Epidemiologic studies in recent years have convincingly demonstrated that cigarette smoking and coffee drinking are less common among individuals who have developed Parkinson's disease (PD) than control subjects, incidating that these factors may prevent or delay the onset of PD. Despite the consistency of these findings across studies, there has been very little research to investigate the biological reasons for the apparent protective effect of cigarette smoke and caffeine. As an initial effort of the Consortium for the Study of Genetic and Environmental Factors in Parkinson's Disease, we will investigate how the risk of developing PD varies according to tobacco and caffeine intake, and whether certain genetic factors influence the protective effect of these agents. Scientists in the consortium have selected ten candidate genes that may help to explain the apparent beneficial effects of nicotine and caffeine on the pathogenesis of Parkinson's disease. The candidate genes of interest are those that involved in the body's metabolism of chemical constituents of tobacco and caffeine, as well as those that are important for regulating dopamine, the neurotransmitter that is depleted in Parkinson's disease. The consortium project will use DNA samples and risk factor data that were obtained in seven previous epidemiologic studies, with a total of 1700 PD patients and 2100 age- and gender-matched control subjects. The consortium will benefit from have a large number of PD cases in several subgroups of interest, including individuals with a younger age at PD diagnosis, and members of racial or ethnic subgroups that have not received as much investigation (e.g., Hispanics, Asians and African Americans). By combining a laboratory-based study of the candidate genes with detailed information from PD cases and controls regarding cigarette smoking and caffeine consumption, we hope to understand why these factors reduce the risk of Parkinson's disease. Ultimately, if the reasons for the protective ffect of tobacco and caffeine are understood, treatments could be developed to inhibit the development of PD or reduce the progression of the disease once it has begun.
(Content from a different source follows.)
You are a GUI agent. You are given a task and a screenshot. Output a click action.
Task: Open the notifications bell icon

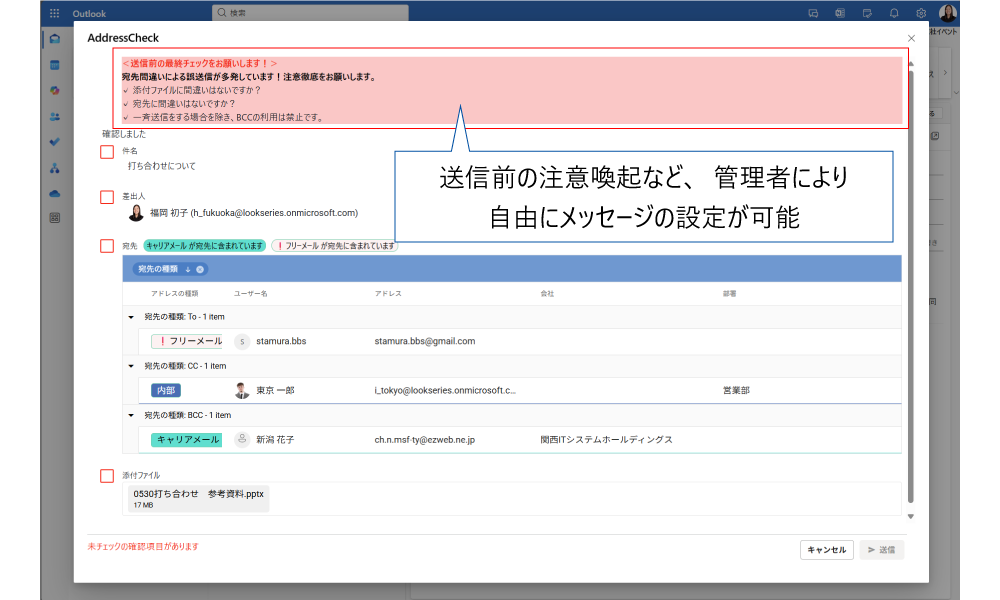click(893, 13)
The team obtained epidemiologic data and DNA from a total of 3,180 subjects, including 1,300 PD cases and 1,700 gender- and age-matched control subjects. The study benefitted from having a greater number of PD cases in several subgroups of interest, including PD patients under 60 years of age (497 cases) and members of racial/ethnic subgroups including non-Hispanic Caucasians (1,035 cases, 1,279 controls), Hispanics (141 cases, 164 controls), Asians (120 cases, 226 controls), and African Americans (29 cases, 66 controls). A large number of candidate genes were under study (14 candidate genes and 54 single-nucleotide polymorphisms, or SNPs), requiring intensive statistical analysis.
Preparation of manuscripts for publication is currently under way.